#### Page excerpt

May 9, 2001

Preserve enacted to separate LA from Las Vegas


Excerpt from "The US National Park Service's partnership parks: collaborative responses to middle landscapes"

by Elisabeth M. Hamin
Community and Regional Planning
Iowa State University

Federal land ownership, traditional uses—the Mojave National Preserve

In 1994, President Clinton signed the California Desert Protection Act into law, upgrading and expanding Joshua Tree and Death Valley National Monuments to National Parks, and creating the Mojave National Preserve (MNP). The MNP is about 1.5 million acres of searing brown desert interspersed with beautiful oases and dramatic hills. The vast majority of the land in the preserve area is ranched, although because the conditions are so difficult, fewer than 3400 cattle (US National Park Service, n.d.) are actually grazed by about ten families total. A fair bit of small game hunting also occurs, with quail, rabbits and the occasional mule deer as the main targets; a few coyotes and bobcats are trapped each year. More politically important in the fight over the designation were the 10 or so big horn sheep that the California State Department of Fish and Wildlife permits to be hunted each year; these are potent prizes for big-game hunters. The Mojave area has long been a rich source of minerals, although in recent years actual working claims consist of a few major corporate mines with smaller local operations few and far between. Virtually all of the Mojave lands were already federal, but at the time of the designation they were managed by the Bureau of Land Management (BLM), which is another branch of the Department of the Interior.

########
#### Data supplied

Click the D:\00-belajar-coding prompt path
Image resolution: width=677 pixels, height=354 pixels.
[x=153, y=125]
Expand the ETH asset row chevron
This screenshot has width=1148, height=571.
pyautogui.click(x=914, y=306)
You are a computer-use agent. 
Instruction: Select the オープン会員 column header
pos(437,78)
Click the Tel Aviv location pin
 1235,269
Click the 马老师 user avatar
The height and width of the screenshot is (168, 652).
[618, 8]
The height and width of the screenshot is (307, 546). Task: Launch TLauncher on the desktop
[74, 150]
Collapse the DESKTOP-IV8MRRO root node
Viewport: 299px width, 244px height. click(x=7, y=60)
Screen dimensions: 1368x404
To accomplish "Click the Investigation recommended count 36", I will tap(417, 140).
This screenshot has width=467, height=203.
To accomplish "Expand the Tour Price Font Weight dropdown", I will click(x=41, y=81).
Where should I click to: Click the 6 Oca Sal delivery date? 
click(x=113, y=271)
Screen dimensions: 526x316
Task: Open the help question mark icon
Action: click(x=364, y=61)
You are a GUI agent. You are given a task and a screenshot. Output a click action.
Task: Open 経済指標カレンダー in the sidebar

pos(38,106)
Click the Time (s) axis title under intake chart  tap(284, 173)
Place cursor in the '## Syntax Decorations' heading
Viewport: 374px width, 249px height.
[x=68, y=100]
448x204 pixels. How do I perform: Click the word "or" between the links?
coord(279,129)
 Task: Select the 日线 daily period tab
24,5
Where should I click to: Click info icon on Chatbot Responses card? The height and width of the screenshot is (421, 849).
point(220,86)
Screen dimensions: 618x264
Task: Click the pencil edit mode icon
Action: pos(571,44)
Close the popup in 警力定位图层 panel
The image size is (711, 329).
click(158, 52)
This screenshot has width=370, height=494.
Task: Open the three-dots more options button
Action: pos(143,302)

########

* [Tasks to perform]:
• 1. According to the passage on the Mojave National Preserve, roughly how large is the preserve?
• 2. Name every animal that the Mojave National Preserve passage says is hunted or trapped in the preserve area.
• 3. Continue the passage on the Mojave National Preserve from its final sentence.

* [Responses to the tasks]:
• 1. About 1.5 million acres.

• 2. Quail, rabbits, mule deer, coyotes, bobcats, and bighorn sheep.

• 3.
A curious thing happened during the negotiations surrounding getting the act passed. Park proponents, who included the major environmental groups such as the Sierra Club and Wilderness Society, pushed to get the Mojave protected at the highest possible level—as a national park. Park opponents, who included traditional use groups such as the mining industry, cattlemen's association, and pro-hunting groups as well as many local residents, instead argued hard against any inclusion in the NPS. Each side ended up with a partial victory, and a partial defeat. Under the compromise rules Congress laid out in the preserve's authorizing act, ranching and hunting will continue virtually unchanged; some mining may continue, but it will be regulated under the strict mining in the Parks Act of 1976. While in the past the park service has managed incidental grazing or hunting, in the Mojave it becomes a central part of the management role. Because so much of the preserve is under private use and management, working with grazers, miners and homeowners will be central to achieving park unit goals.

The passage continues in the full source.